> _WHAT IS BEING ASKED_
Swap "chevron arrow" for "dropdown arrow" in the part of the records that opens with the line containing "Image resolution: width=1024" and closes with the line containing "The image size is (1068, 803).". Output only those lines, with nothing else changed.

> _RECORDS PROVIDED_
--------------------

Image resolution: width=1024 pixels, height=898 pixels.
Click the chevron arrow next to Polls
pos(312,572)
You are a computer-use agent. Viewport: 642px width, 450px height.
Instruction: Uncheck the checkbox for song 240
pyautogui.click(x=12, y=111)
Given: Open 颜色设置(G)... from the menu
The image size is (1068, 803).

--------------------

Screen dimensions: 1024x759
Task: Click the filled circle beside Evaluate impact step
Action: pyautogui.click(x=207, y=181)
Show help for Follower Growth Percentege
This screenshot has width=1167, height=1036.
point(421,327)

--------------------

> _EXERCISE ANSWER_
Image resolution: width=1024 pixels, height=898 pixels.
Click the dropdown arrow next to Polls
pos(312,572)
You are a computer-use agent. Viewport: 642px width, 450px height.
Instruction: Uncheck the checkbox for song 240
pyautogui.click(x=12, y=111)
Given: Open 颜色设置(G)... from the menu
The image size is (1068, 803).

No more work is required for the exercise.